Mental model
Beignet uses a small, fixed vocabulary across the docs, the CLI, and generated apps. This page defines each term once. Read it after Quickstart, before the deeper pages lean on these words.
The HTTP boundary
- Contract — describes one HTTP endpoint: method, path, parameters, request body, response statuses, and metadata. Contracts feed server validation, typed clients, React Query and form helpers, and OpenAPI generation. See Contracts.
- Route group — a feature-owned list that maps contracts to use cases,
defined in
features/<feature>/routes.tsand composed centrally inserver/routes.ts. See Routes and server. - Hook — an ordered lifecycle function for infrastructure behavior at the HTTP boundary: auth, CORS, rate limits, logging, response shaping, and error mapping. Hooks can short-circuit before the handler, enrich context, observe responses, or map errors. See Hooks.
- Context — the per-request value (
ctx) the server builds from your context blueprint: the actor, the session, the request id, and the app's ports. Use cases and hooks read everything through it. - Error catalog — the app-owned set of named business errors in
features/shared/errors.ts. Contracts declare them with.errors(...), use cases throw them, and clients receive them typed. Framework-owned responses such as validation failures stay distinguishable from catalog errors. See Errors and Request lifecycle for how response ownership works.
Application code
- Use case — a validated application workflow (a command or a query) with typed input and output. The same use case can run from HTTP routes, jobs, schedules, scripts, and tests. See Use cases.

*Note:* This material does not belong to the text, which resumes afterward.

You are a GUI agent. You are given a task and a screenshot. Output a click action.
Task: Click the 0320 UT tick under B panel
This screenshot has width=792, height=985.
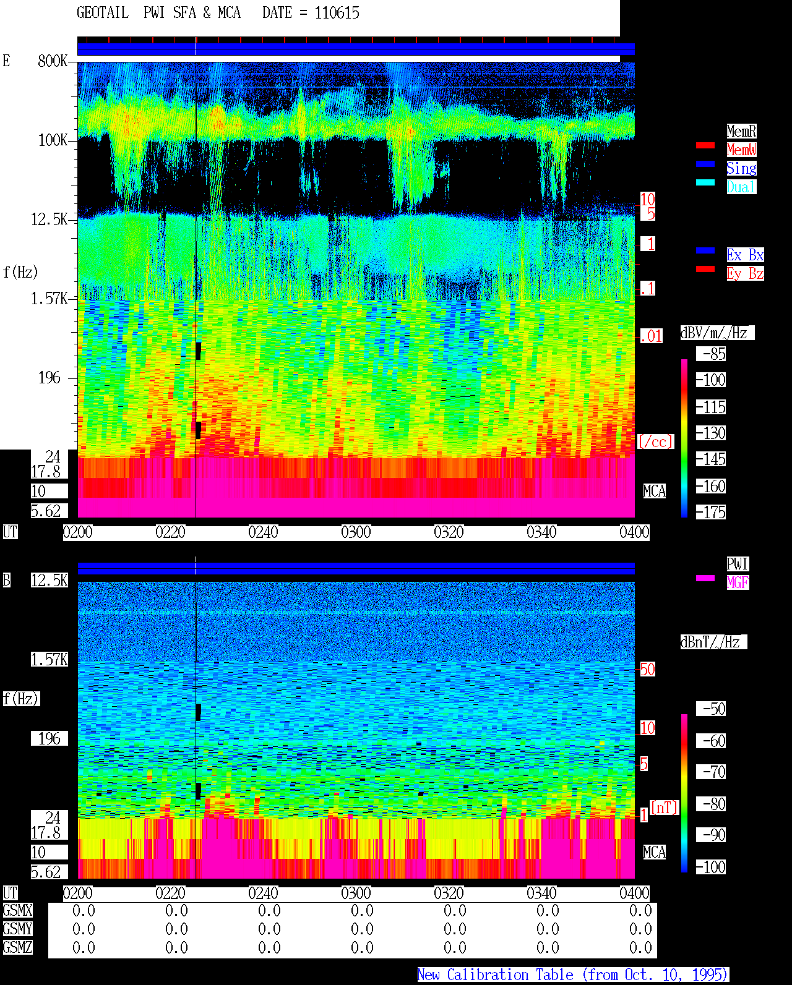(x=449, y=893)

- Policy — feature-owned business authorization rules. Hooks decide who is signed in; policies decide what they may do. See Authorization.
- Actor, tenant, and gate — the actor is who is acting, the tenant is the organization scope they act in, and the gate checks policies against both. All three live on the request context.
- Domain — optional helpers for entities, value objects, and domain events when a feature wants more structure around core business concepts. See Domain modeling.
Dependencies
- Port — an app-facing dependency interface, used through
ctx.ports. Feature repositories live infeatures/<feature>/ports.ts; app-wide ports live inports/. See Ports and adapters. - Adapter — a concrete implementation of a port, kept in
infra/and wired ininfra/app-ports.ts. - Provider — a package that installs or replaces ports at server startup: Drizzle, Redis, Pino, Better Auth, Inngest, mail services, and more. Tests pass mock ports directly instead. See Providers.
- Unit of Work (UoW) — the transaction boundary at
ctx.ports.uow.transaction(...). It commits repository writes together and records events and outbox messages that run after commit. See Database and transactions.
Workflow primitives
Beyond the request path, Beignet names background concepts by the question they answer:
- Event — "this fact happened"; listeners react to it.
- Job — "do this work later or outside the request."
- Schedule — "start this workflow at this time."
- Notification — "tell a person or team about this."
- Task — "run this operational entrypoint", such as a backfill.
- Idempotency key — "this logical command may arrive again."
- Outbox record — "this side effect must commit with the database write."
See Workflow primitives for the decision table and the common combinations.
API grammar
Beignet APIs follow one naming rule, so new packages feel predictable:
defineXdeclares something you register: contracts, routes, ports, errors, events, jobs, schedules, policies.createXbuilds a runtime object you call: servers, clients, providers, and the per-capability factories such ascreateJobs<AppContext>()that return app-bounddefineJobbuilders.
Builders are immutable: each chained method refines the definition and returns the next builder. Contract-aware adapters then accept the contract you already exported:
export const createPost = posts
.post("/")
.body(CreatePostInputSchema)
.responses({ 201: PostSchema });
const endpoint = client.endpoint(createPost);
const mutation = rq(createPost).mutationOptions();
const form = rhf(createPost).useForm();Define the shape once, then bind it to the runtime surface you need. That is the transfer rule behind every Beignet integration.